L’ondata di maltempo che da settimane colpisce il Portogallo ha raggiunto livelli di criticità elevatissimi, costringendo le autorità locali a disporre l’evacuazione immediata di circa 3mila persone nella città di Coimbra. Le operazioni sono state avviate nella notte a causa dell’innalzamento del livello del fiume Mondego, che attraversa il centro urbano e rappresenta in queste ore una seria minaccia di esondazione. Il sindaco Ana Abrunhosa ha annunciato in conferenza stampa che l’evacuazione riguarda tutte le località situate lungo il corso del fiume, comprese alcune frazioni limitrofe. Le autorità hanno già provveduto allo sgombero di 3 case di riposo, mentre è stata disposta la chiusura delle scuole nelle aree maggiormente esposte al rischio idrogeologico.

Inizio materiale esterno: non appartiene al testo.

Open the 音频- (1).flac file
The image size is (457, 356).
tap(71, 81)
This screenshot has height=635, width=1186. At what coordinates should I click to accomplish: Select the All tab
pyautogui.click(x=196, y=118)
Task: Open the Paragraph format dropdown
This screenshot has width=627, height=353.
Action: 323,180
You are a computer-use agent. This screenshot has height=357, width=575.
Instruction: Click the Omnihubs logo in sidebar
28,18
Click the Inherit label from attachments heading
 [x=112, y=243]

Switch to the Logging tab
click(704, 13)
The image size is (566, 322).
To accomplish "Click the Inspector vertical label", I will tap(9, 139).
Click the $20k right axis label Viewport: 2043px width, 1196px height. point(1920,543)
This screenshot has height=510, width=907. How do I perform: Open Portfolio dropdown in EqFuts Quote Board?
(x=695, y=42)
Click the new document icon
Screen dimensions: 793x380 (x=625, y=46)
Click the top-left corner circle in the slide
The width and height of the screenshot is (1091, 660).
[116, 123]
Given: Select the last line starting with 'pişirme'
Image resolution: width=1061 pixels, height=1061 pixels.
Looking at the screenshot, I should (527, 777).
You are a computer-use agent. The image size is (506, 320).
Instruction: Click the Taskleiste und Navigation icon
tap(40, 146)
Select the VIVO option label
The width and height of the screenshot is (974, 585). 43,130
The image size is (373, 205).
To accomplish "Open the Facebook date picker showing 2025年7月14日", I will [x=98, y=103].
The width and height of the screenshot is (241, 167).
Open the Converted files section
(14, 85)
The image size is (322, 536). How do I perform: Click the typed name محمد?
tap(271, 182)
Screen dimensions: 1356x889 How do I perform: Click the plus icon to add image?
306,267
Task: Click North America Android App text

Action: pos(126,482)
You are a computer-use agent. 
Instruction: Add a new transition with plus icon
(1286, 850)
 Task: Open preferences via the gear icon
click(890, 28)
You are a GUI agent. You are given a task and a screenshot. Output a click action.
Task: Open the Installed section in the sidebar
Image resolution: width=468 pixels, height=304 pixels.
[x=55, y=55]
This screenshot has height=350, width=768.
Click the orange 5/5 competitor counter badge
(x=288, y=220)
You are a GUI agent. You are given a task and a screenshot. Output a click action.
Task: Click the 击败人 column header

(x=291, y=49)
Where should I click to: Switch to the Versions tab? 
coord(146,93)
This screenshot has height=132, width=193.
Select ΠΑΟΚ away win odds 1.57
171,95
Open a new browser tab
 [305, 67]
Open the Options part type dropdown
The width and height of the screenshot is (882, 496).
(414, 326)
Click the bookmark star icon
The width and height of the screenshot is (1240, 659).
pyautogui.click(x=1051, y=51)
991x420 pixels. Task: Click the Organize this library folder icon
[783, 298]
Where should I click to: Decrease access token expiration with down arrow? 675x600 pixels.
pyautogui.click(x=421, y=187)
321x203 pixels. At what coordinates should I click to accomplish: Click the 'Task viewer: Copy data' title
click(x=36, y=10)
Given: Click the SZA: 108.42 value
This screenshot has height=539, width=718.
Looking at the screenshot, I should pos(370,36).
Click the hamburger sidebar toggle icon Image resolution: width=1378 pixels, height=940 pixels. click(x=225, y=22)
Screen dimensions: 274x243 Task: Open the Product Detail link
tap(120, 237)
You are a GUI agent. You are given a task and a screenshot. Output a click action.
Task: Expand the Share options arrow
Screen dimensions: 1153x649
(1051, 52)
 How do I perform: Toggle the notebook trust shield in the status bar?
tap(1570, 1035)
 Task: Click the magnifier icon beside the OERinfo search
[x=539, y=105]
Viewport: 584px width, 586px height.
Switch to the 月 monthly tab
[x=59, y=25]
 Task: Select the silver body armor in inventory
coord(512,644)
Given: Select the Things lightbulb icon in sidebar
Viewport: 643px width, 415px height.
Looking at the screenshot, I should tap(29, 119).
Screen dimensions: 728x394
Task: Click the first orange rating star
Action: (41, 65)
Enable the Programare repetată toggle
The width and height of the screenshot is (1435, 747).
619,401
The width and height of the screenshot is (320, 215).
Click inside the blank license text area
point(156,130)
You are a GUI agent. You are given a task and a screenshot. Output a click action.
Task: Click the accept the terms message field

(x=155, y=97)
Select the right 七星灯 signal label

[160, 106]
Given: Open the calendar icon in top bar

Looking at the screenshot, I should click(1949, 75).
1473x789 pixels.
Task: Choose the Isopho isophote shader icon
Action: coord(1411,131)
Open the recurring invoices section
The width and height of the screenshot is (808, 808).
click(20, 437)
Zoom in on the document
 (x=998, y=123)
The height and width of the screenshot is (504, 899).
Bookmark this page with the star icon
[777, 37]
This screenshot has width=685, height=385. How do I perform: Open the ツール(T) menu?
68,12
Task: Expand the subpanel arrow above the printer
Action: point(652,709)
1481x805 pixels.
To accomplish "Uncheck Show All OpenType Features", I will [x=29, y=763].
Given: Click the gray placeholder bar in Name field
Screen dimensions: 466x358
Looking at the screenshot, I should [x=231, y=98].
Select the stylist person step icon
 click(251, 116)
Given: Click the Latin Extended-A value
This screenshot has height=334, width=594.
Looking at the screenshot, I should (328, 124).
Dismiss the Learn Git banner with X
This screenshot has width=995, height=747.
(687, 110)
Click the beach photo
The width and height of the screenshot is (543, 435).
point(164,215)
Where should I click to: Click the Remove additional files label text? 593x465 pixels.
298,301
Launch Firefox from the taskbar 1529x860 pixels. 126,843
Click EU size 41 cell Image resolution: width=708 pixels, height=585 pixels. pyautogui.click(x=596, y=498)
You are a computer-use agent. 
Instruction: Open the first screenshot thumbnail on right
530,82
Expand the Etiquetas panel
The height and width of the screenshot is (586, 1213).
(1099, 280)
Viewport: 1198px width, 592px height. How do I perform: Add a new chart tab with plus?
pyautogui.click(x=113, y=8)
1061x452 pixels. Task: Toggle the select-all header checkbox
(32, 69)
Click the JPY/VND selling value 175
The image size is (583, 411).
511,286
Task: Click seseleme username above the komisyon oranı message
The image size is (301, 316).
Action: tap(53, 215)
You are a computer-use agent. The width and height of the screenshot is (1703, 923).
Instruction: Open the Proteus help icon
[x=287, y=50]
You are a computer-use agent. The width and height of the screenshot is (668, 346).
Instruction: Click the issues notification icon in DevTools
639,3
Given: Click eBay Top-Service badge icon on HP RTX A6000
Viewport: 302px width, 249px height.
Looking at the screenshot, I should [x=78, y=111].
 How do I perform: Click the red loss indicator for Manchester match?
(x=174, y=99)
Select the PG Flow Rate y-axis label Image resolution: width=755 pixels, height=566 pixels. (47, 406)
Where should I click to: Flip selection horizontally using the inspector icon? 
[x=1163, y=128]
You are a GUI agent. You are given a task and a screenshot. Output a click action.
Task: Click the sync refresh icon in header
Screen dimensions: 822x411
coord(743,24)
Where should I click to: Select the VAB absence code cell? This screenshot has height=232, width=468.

Secondo il presidente dell’Agenzia portoghese dell’ambiente, Pimenta Machado, la situazione è destinata a peggiorare nelle prossime ore. Per oggi e domani, infatti, sono attese precipitazioni definite “brutali“, legate al passaggio della tempesta Nils. Le stime indicano che in sole 48 ore potrebbe cadere fino al 20% della pioggia che normalmente si registra in un intero anno.
Il Portogallo è da circa 2 settimane interessato da una serie di perturbazioni meteorologiche particolarmente intense, che hanno già provocato 15 vittime e ingenti danni alle infrastrutture su gran parte del territorio nazionale. Nelle province di Leiria e Coimbra si registrano ancora pesanti disagi, con decine di migliaia di utenze prive di acqua ed energia elettrica.
La gestione dell’emergenza ha inoltre avuto ripercussioni sul piano politico. Travolta dalle polemiche per i presunti ritardi nei soccorsi, il Ministro degli Interni Maria Lúcia Amaral ha rassegnato le dimissioni nella tarda serata di ieri.